Among the specific events that took place at the time were the death of Stalin and the subsequent changes in Soviet leadership (March 1953); strikes and insurrection in East Germany (June 1953); the end of the Korean War (July 1953); the USSR announcement that she has developed the H-Bomb (August 1953); riots in Trieste (September-November 1953); the cease-fire agreement signed by France and the Vietmin (July 1954); fire exchanges between China and Formosa (September 1954); Germany becoming an independent state and member of NATO, and the USSR establishing the Warsaw Pact (May 1955); the fall of Peron in Argentina (September 1955); attempts to settle the East-West disputes in meetings of the four major powers (Geneva, October 1955); Anti-government uprisings in Hungary and Poland - especially in Poznan (June 1956); Hungarian anti-Soviet revolt (October 1956); official annexation of Kashmir by India, in violation of UN resolutions (January 1957); Sputnik and the space race (October 1957); A Tibetan revolt against the Chinese occupation (March 1959); War between China and India (October 1959); US-France dispute about NATO (December 1959); riots in S Korea against Singman (Syngman) Rhee (April 1960), The crisis of the U2 piloted by Francis Gary Powers (May to August 1960); the Castro subversion in Guatemala and Nicaragua (November 1960); the Communist invasion in Laos, the Lomumba crisis in the Congo, and the US breaking off relations with Cuba (January 1961).

One has to wonder about the dedication of the Eisenhower-Dulles Goliath who, in the midst of all this international turmoil, found the time, energy and resources to clobber one little David.
5. Eisenhower, Nixon regret - when it's too late

There are two indispensable sources that report about the after-the-fact regrets that both Eisenhower and Nixon (as Vice President at the time) showed with regard to forcing Israel, France and the UK to withdraw from Egypt.

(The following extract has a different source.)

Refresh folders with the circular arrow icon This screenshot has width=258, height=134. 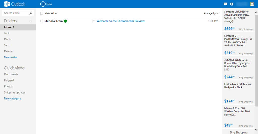[x=31, y=21]
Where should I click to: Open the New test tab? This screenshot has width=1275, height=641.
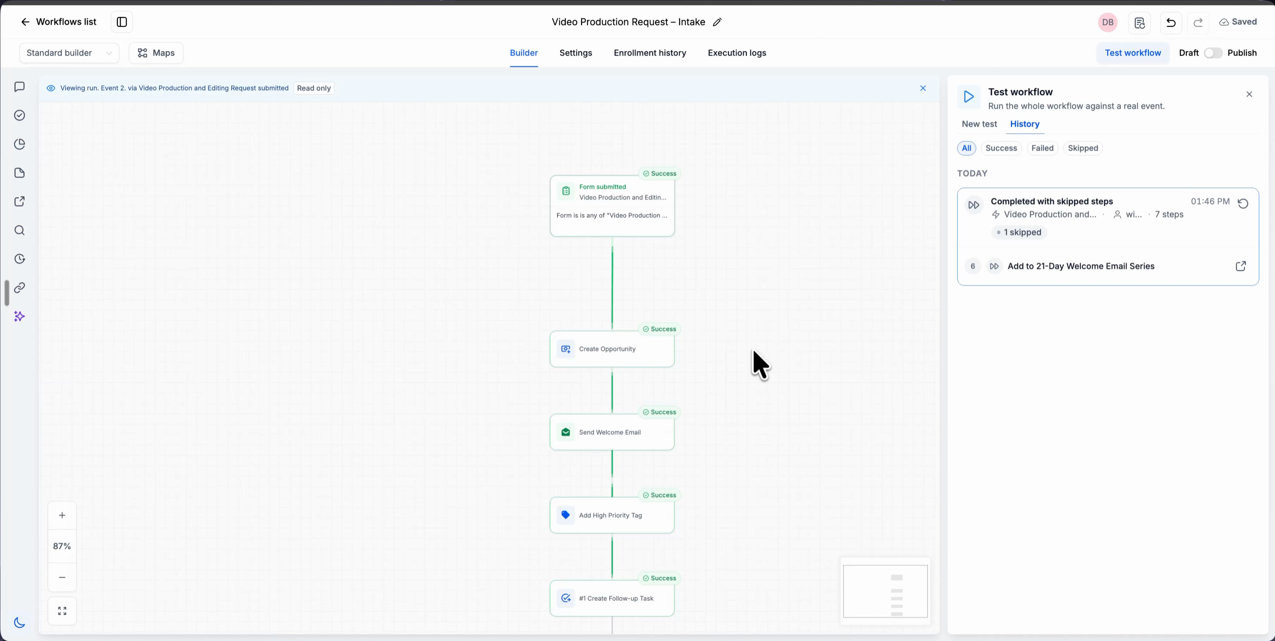pyautogui.click(x=979, y=124)
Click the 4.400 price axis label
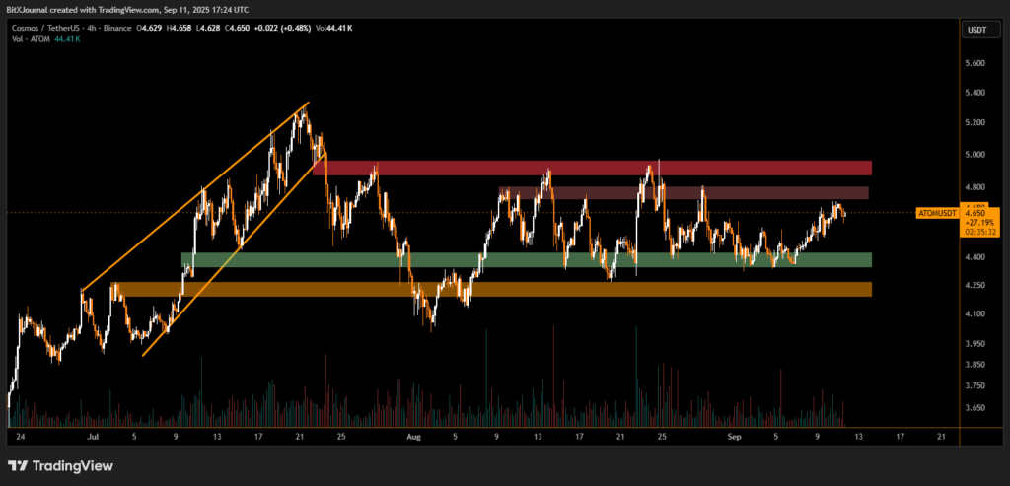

The first of these sources is Nixon's own memoirs. The relevant passage, written in first person by Nixon himself, reads as follows:
[O]n October 29, Israel invaded Egypt after several months of dispute over access to the Suez Canal. On November 5, the day before our election, British and French paratroops landed in Egypt to support the Israeli invasion and to protect their own rights there.
Eisenhower and Dulles put heavy public pressure on Britain, France, and Israel to withdraw their forces from Suez. In retrospect I believe that our actions were a serious mistake. Nasser became even more rash and aggressive than before, and the seeds of another Mideast war were planted. The most tragic result was that Britain and France were so humiliated and discouraged by the Suez crisis that they lost the will to play a major role on the world scene. From this time forward the United States would by necessity be forced to "go it alone" in the foreign policy leadership of the free world. I have often felt that if the Suez crisis had not arisen during the heat of a presidential election campaign a different decision would have been made.
Quoted from p. 179 of
Nixon, Richard. The Memoirs of Richard Nixon. New York: Grosset and Dunlap, 1978.
The second source is the "authorized biography" of Max Fisher. The relevant text is quoted below in full, to preempt the accusation of "quoting out of context". The setting was a meeting Max Fisher held with Eisenhower shortly before Eisenhower died:
[A]s Fisher's conversation with him [with Eisenhower] drew to a close, the former president wistfully commented: "You know, Max, looking back at Suez, I regret what I did. I never should have pressured Israel to evacuate the Sinai."

Fisher was astonished by the statement, but apparently he was not the only one to whom Eisenhower had divulged this information."Eisenhower," says Nixon, "many years later, in the 1960s, told me -- and I'm sure he told others -- that he thought that the action that was taken [at Suez] was one he regretted. He thought it was a mistake."
Fisher started to say goodbye to Eisenhower; it was then, almost as an afterthought, that Eisenhower revealed another startling facet of his reconsideration. Although the former president did not live long enough to witness the results -- in doing so he clarified the course of Fisher's political career.

"Max," Eisenhower said, "if I'd had a Jewish adviser working for me, I doubt I would have handled the situation the same way. I would not have forced the Israelis back."
Quoted from pages xviii to xix of:
Golden, Peter. Quiet Diplomat - A biography of Max M. Fisher. New York: Cornwall Books, 1992.

It would be useful for the sake of Israel and the West if the current Eisenhower would reflect on these regrets before he, too, blunders.